The world in brief

The World in Brief

7.4-quake shakes up southern Mexico

MEXICO CITY -- A powerful earthquake centered near the southern Mexico resort of Huatulco killed at least one person Tuesday, swayed buildings in Mexico City and sent thousands fleeing into the streets.

Mexico President Andres Manuel Lopez Obrador said one person was killed and another injured in a building collapse in Huatulco, Oaxaca. Otherwise he said reports were of minor damage such as broken windows and collapsed walls.

Ports, airports and refineries were not damaged, he said in a video-recorded phone conversation with his civil defense chief. There had been more than 140 aftershocks, most of them small.

Seismic alarms sounded midmorning with enough warning for residents to exit buildings. Power was knocked out to some areas.

People still milled around in close proximity on streets and sidewalks in some neighborhoods of the capital about an hour after the quake.

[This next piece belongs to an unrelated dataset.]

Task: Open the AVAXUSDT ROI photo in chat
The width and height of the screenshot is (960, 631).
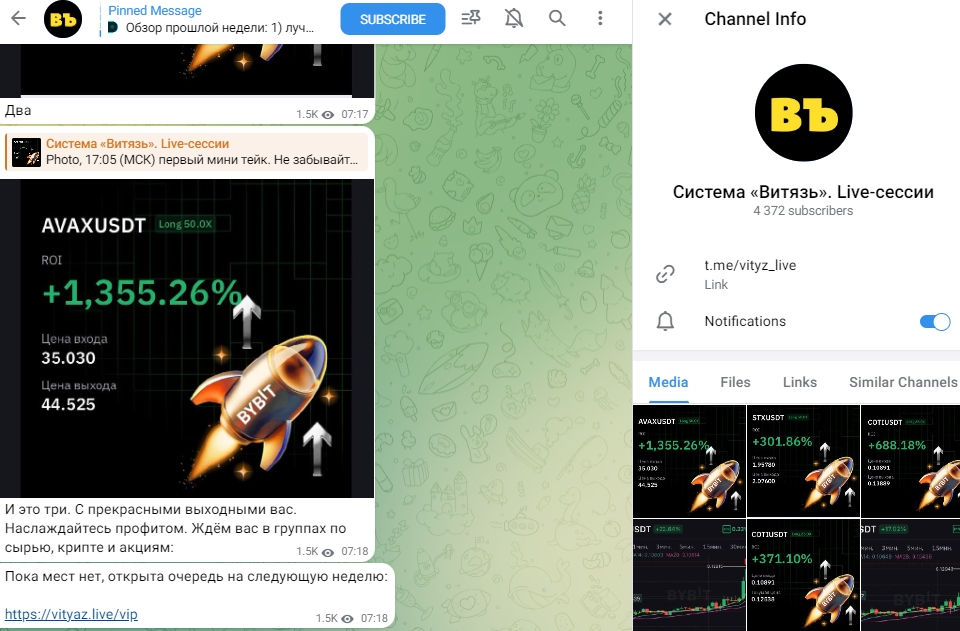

The U.S. Geologic Survey said the magnitude-7.4 quake hit at 10:29 a.m. along Mexico's southern Pacific coast at a depth of 16 miles. The epicenter was 7 miles south-southwest of Santa Maria Zapotitlan in Oaxaca state.

U.S.-deported Haitian held in '90s crimes

PORT-AU-PRINCE, Haiti -- Former paramilitary leader Emmanuel Constant was deported from the U.S. on Tuesday and arrested as soon as he landed in Haiti, where he faces murder and torture charges stemming from killings in the 1990s.

photo

AP

Vehicles travel along a highway in Frankfurt, Germany, as the sun rises Tuesday.
(AP/Michael Probst)

Constant did not say anything as he was placed into a police vehicle and taken away for questioning.

He was among 24 deported migrants who landed in the capital, Port-au-Prince, the fourth such flight since the coronavirus pandemic began, said Jean Negot Bonheur Delva, director of Haiti's migration office.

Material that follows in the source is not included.